Tenho que denunciar também que, ao contrário daqueles com tendências liberais, os conservadores estão mais predispostos à caça às bruxas, pois há uma ortodoxia a ser defendida. O liberal quer obviamente defender seu liberalismo e pode também chegar ao belicismo, mas é, por razões óbvias, mais tolerante. Diria que o fundamentalista briga pelo conteúdo da discussão, o liberal pela forma da discussão. Um quer defender o ponto “soberania de Deus”, o outro quer defender as diversas formas de se entender “soberania de Deus”.

Apesar desse agravante “caça a Bruxas”, o que impede mesmo o diálogo – assim entendo – é a incompatibilidade de sistemas argumentativos. São duas frequências diferentes e não há sintonia e não há como ter. Aliás, o conservador tem na argumentação belicosa algo desejável, uma luta intelectual que, a seu ver, irá fortalecer os músculos de seu cérebro e enriquecer seu próprio arsenal lógico. Quanto mais se argumenta mais se refina e mais se separa o branco do preto. Apologética é tipicamente fundamentalista!

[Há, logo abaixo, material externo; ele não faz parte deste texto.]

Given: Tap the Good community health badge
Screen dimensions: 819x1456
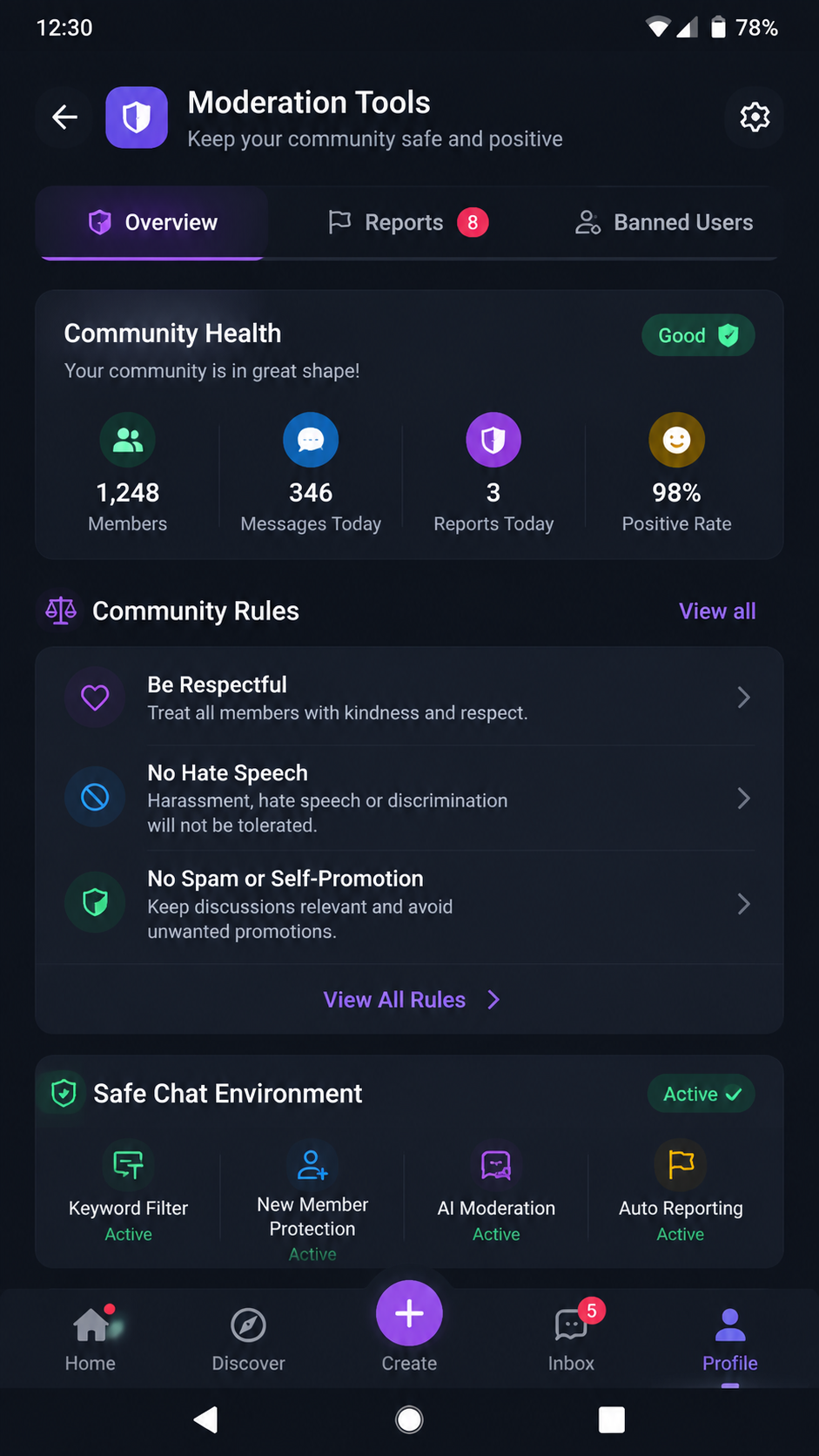Looking at the screenshot, I should pyautogui.click(x=698, y=335).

Eu particularmente não gosto disso. Me esforço por ver as diferenças de nuanças. Me alegro ao ver que a mistura de cores produz algo novo. Por isso o liberalismo (ainda que eu não me veja como um liberal) está à procura do diferente, para oferecer-lhe espaço.

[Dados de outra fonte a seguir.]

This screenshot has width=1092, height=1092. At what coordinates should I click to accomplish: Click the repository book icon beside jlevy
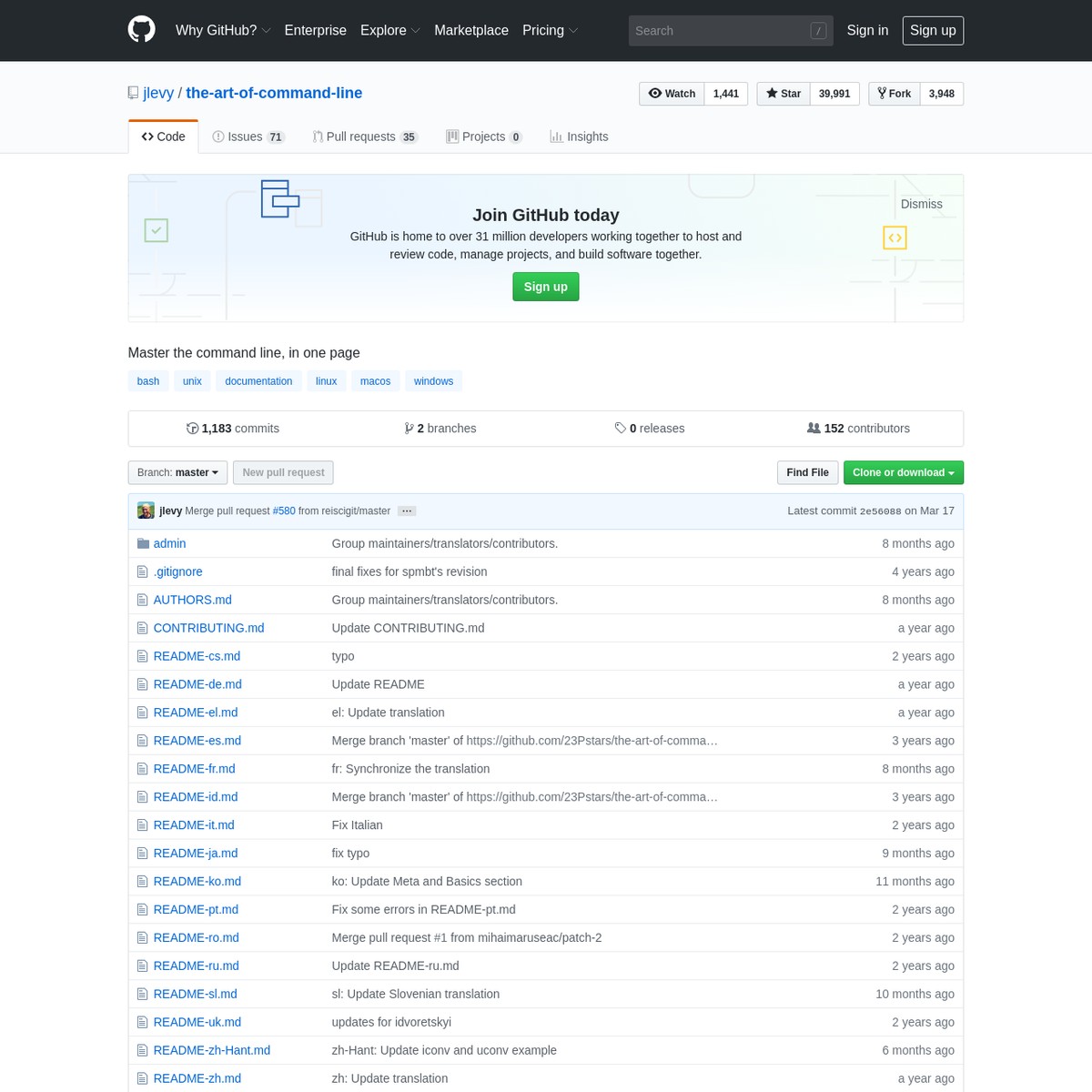(x=134, y=93)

Eu sei que minha interpretação é limitada e falha em alguns pontos. Mas é a “minha”.

2 comentários:

Anônimo disse...

Não entendi nada do que você falou, mas como cientista, interpretei à luz da teoria da incomensurabilidade dos paradigmas de Khun... Eu também faço parte da turma que acredita que tudo é tão incerto que dois paradigmas podem até se completar! Mas não é só na religião que os bicudos não querem se beijar não! É pra todo lado! Beijar dá um trabalho! Então, um beijo! Elisa (não conheço etiqueta de blog... A gente pode deixar beijo ou é brega?)

O Tempo Passa disse...

Elisa, pode beijar à vontade... na blogosfera não faz mal... eu até me senti beijado!
E vc descreveu uma grande realidade: essa história dos bicudos acontece em todas as áreas... e é um saco!
O que torna flagrantemente pior esses "embates" teológicos é que eles se dão no contexto do "Deus é amor", "ame o próximo como a ti mesmo", o que não acontece em outros ambientes, certo?
Agora, que o nosso amigo aqui gosta de provocar, isso é certo!!!!